HBV continuum of care using community- and hospital-based screening interventions in Senegal: Results from the PROLIFICA programme

A. Sow,M. Lemoine,P. Touré,M. Diop,G. Lô,Jean De Veiga,Omar Thiaw Pape,K. Seck,G. Ndow,Lamin Bojang,Arame Kane,Marina Oudiane,J. Howell,S. Nayagam,Jude Moutchia,I. Chemin,M. Mendy,Coumba Touré‐Kâne,M. Thursz,Mourtalla Ka,Y. Shimakawa,S. Mboup

Published 2022 in JHEP Reports

ABSTRACT

Background & Aims Strategies to implement HBV screening and treatment are critical to achieve HBV elimination but have been inadequately evaluated in sub-Saharan Africa (sSA). Methods We assessed the feasibility of screen-and-treat interventions in 3 real-world settings (community, workplace, and hospital) in Senegal. Adult participants were screened using a rapid HBsAg point-of-care test. The proportion linked to care, the proportion who had complete clinical staging (alanine transaminase [ALT], viral load, and FibroScan®), and the proportion eligible for treatment were compared among the 3 intervention groups. Results In 2013–2016, a total of 3,665 individuals were screened for HBsAg in the community (n = 2,153) and in workplaces (n = 1,512); 199/2,153 (9.2%) and 167/1,512 (11%) were HBsAg-positive in the community and workplaces, respectively. In the hospital setting (outpatient clinics), 638 HBsAg-positive participants were enrolled in the study. All infected participants were treatment naïve.
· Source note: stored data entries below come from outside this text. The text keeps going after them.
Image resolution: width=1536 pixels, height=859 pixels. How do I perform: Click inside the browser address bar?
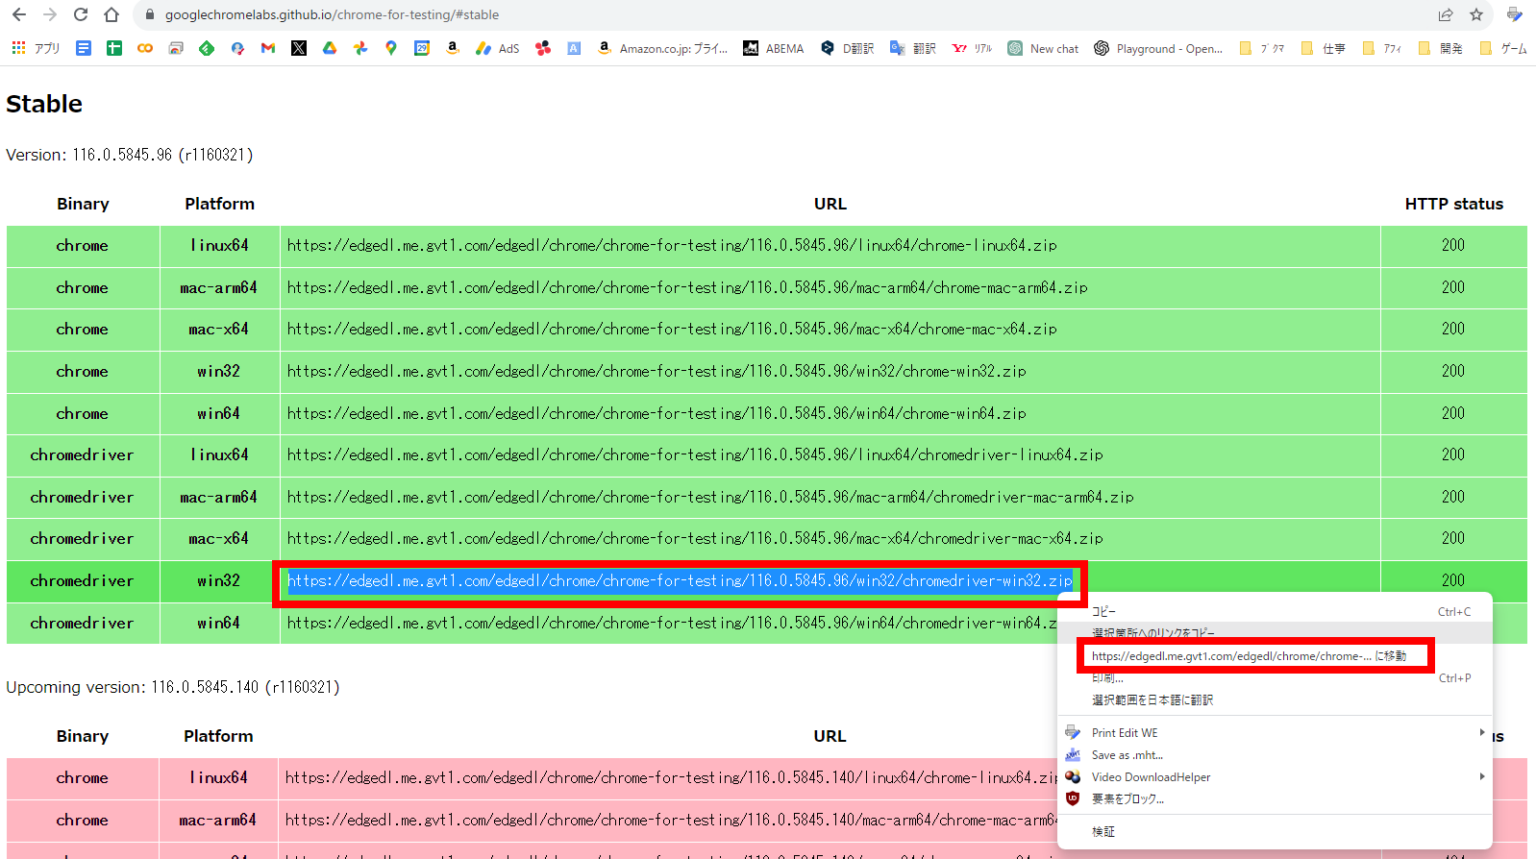coord(400,15)
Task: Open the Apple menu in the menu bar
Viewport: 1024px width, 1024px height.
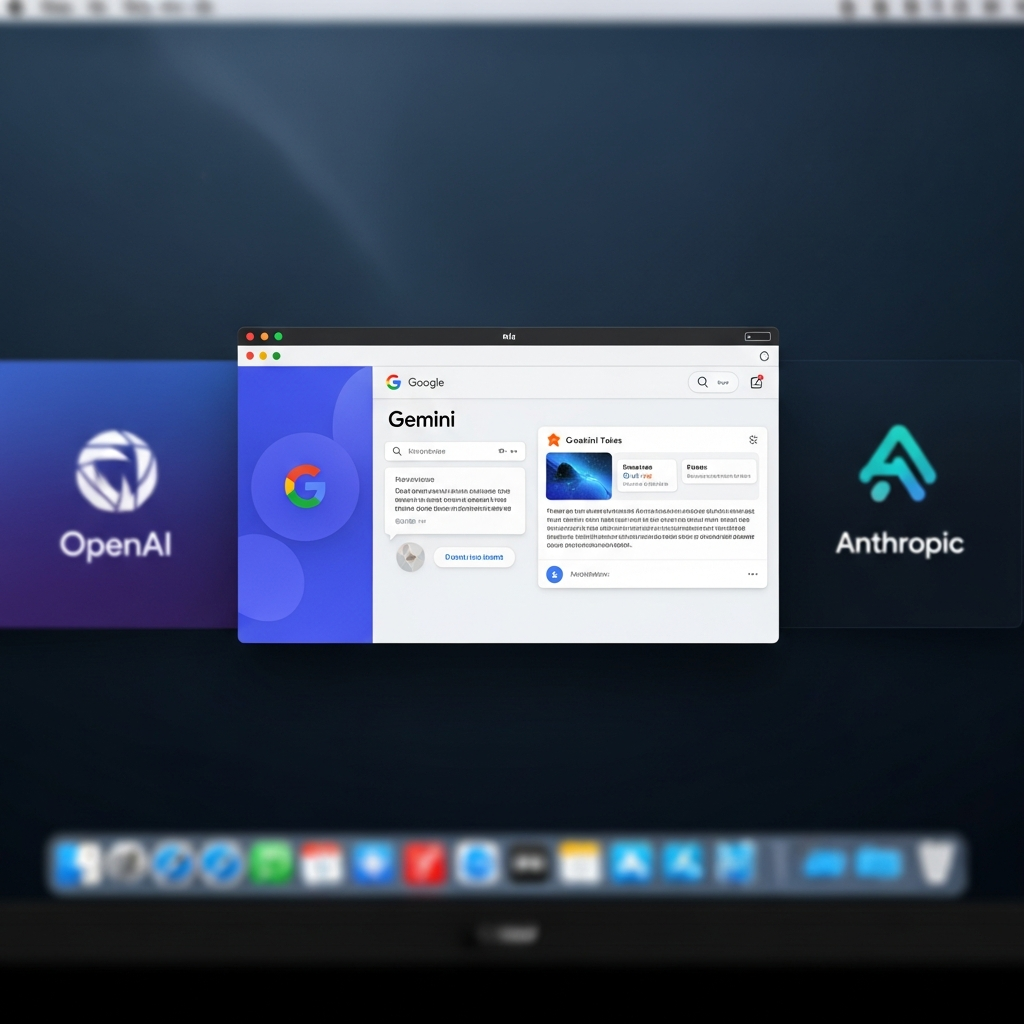Action: tap(14, 8)
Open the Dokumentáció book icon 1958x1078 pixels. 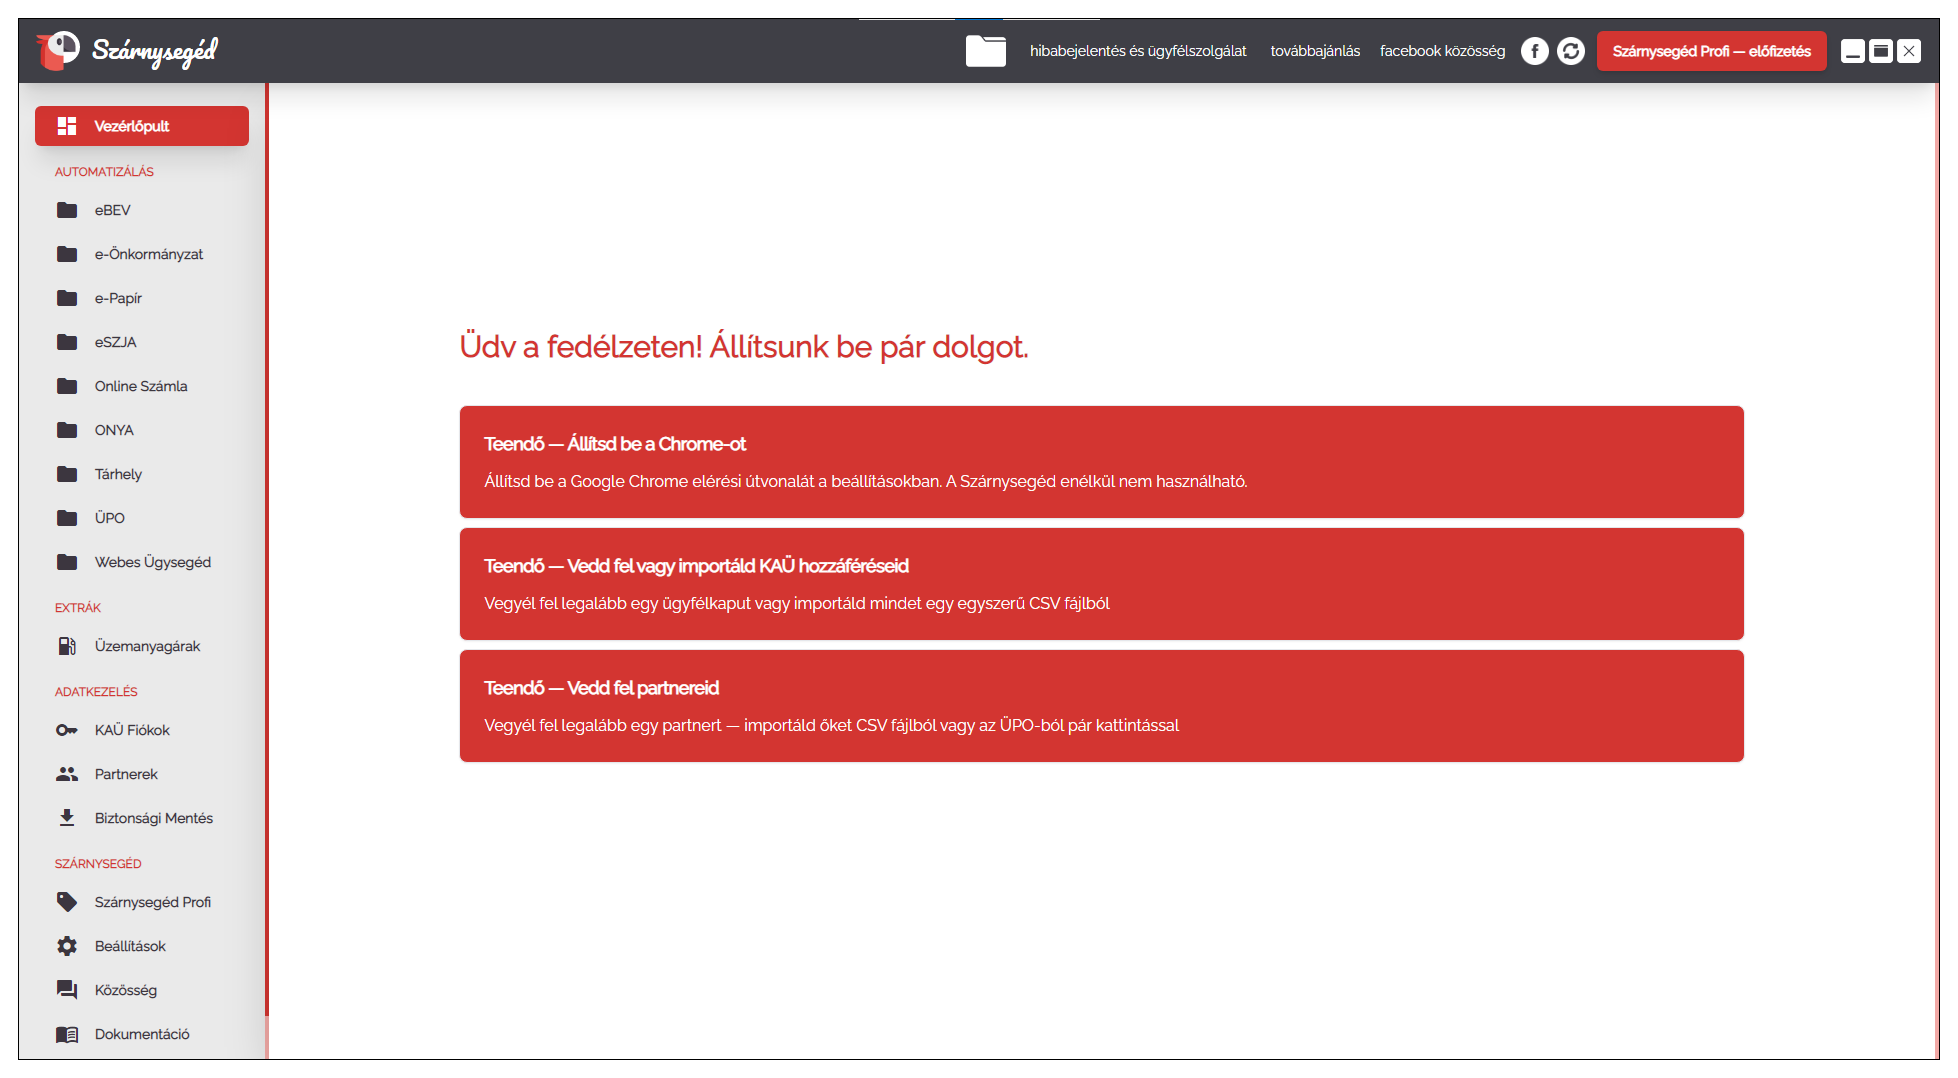(x=67, y=1034)
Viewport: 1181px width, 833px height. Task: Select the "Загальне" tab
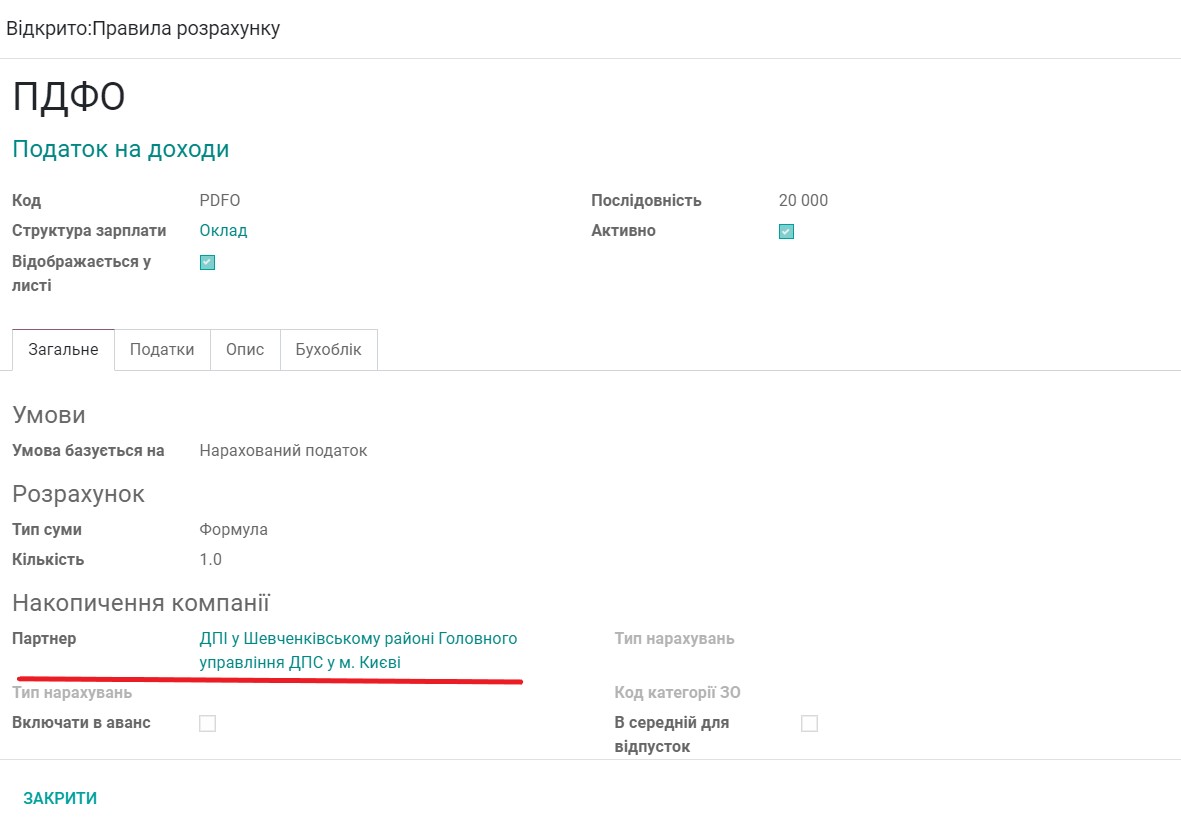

Linkage to care was similar among community-based (69.9%), workplace-based (69.5%), and hospital-based interventions (72.6%, p = 0.617). Of HBV-infected participants successfully linked to care, full clinical staging was obtained in 47.5% (66/139), 59.5% (69/116), and 71.1% (329/463) from the community, workplaces, and hospitals, respectively (p <0.001). The proportion eligible for treatment (EASL criteria) differed among community- (9.1%), workplace- (30.4%), and hospital-based settings (17.6%, p = 0.007). Acceptability of antiviral therapy, adherence, and safety at 1 year were very good. Conclusions HBV screen-and-treat interventions are feasible in non-hospital and hospital settings in Senegal. However, the continuum of care is suboptimal owing to limited access to full clinical staging. Improvement in access to diagnostic services is urgently needed in sSA. Lay summary Hepatitis B infection is highly endemic in Senegal. Screening for infection can be done outside hospitals, in communities or workplaces. However, the hepatitis B continuum of care is suboptimal in Senegal and needs to be simplified to scale-up diagnosis and treatment coverage.